An improved mouse is also here, and for many, that was the weak point of the previous Type Covers, with a touchpad built into the fabric of the previous keyboard.

That has gone this time, thankfully, and been replaced with a proper button-based trackpad, with the entire surface acting as a button similar to Apple’s (and Samsung’s) trackpad designs.

In use, it is excellent, and provides a worthy inclusion for people who don’t necessarily want to use their fingers or the included stylus to operate the Surface Pro 3, with a more common and sometimes easier to recall method of interacting with their computer.

Indeed, with both your finger operating the touchscreen for Windows 8.1 and the trackpad at your disposal on the TypeCover, this is like having a great ultra-light notebook, albeit one in a metal body weighing 800 grams.

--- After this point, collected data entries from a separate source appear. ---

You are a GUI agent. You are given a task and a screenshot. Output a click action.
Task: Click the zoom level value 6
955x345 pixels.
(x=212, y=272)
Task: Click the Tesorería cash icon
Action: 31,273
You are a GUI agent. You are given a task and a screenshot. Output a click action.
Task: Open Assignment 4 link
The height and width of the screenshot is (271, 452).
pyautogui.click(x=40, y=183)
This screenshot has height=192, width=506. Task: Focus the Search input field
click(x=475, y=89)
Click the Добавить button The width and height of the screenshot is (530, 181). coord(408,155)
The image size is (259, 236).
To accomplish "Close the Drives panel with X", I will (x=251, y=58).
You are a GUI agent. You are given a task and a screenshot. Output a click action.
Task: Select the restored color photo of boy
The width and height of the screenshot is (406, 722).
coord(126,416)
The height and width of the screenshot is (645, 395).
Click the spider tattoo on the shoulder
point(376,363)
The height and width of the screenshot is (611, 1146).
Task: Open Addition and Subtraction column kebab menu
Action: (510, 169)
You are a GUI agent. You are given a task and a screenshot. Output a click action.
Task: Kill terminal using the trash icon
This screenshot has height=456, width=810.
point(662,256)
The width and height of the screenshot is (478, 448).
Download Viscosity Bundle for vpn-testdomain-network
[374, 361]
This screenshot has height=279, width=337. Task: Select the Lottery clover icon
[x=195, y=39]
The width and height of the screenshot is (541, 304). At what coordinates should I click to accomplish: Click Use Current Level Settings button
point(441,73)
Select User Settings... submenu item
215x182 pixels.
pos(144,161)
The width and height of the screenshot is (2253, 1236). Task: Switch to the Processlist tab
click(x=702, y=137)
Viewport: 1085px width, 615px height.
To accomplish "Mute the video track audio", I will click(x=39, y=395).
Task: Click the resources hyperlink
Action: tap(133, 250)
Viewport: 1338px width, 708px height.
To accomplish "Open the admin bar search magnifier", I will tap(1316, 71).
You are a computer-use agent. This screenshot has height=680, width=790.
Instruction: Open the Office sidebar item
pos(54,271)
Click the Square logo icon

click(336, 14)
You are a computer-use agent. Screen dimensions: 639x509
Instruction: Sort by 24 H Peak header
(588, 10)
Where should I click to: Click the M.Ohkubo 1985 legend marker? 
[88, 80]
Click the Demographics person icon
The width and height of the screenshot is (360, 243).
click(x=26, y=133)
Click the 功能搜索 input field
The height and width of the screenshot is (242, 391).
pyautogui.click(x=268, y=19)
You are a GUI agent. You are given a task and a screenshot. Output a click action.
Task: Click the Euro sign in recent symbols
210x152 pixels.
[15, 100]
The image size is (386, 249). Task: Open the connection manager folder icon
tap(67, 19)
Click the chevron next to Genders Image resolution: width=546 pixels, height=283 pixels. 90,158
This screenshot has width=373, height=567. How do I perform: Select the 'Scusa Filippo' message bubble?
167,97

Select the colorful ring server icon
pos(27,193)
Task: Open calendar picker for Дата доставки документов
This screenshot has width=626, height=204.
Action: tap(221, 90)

Over to the performance, and this should be pretty much bang on what you’ll expect out of a machine set out with an Intel Core processor running Windows 8. In our review unit, the supply of 256GB storage and 8GB RAM was a perfect match for the fourth-generation Core i5 “Haswell” chip, though if you prefer, a 512GB model can also be found at the ready.

That compliment of storage, memory, and processor power made it one of the most capable of light laptops, competing directly with pretty much everything touting the Intel Ultrabook specification, and handling the same sort of fare.

This makes it ideal for the obvious array of actual work activities, with writing documents, working on spreadsheets, emails, web surfing, social networking, and the odd basic game or two, but because there’s more to a content creation and productivity device than this, we installed a few more things.

For instance, we threw on Adobe’s Creative Cloud, which let us use the combination of input controllers — finger for touch, trackpad on the TypeCover, and stylus with buttons — in Adobe Photoshop for photo editing and RAW processing (yup), InDesign for working with publications, and Audition for letting us play with audio files directly. While the 256GB amount of storage isn’t a huge amount for video, we’re sure we could probably manage a few video projects this way, if we really wanted to.

Valve’s online gaming system that is Steam also had some play on the Surface Pro 3 for us, and while this is by no means a gaming machine — no Ultrabook-styled machine is, for that matter — you can get some gaming done here. Not much, we’ll be honest, with the titles sitting on the lighter end of the scale.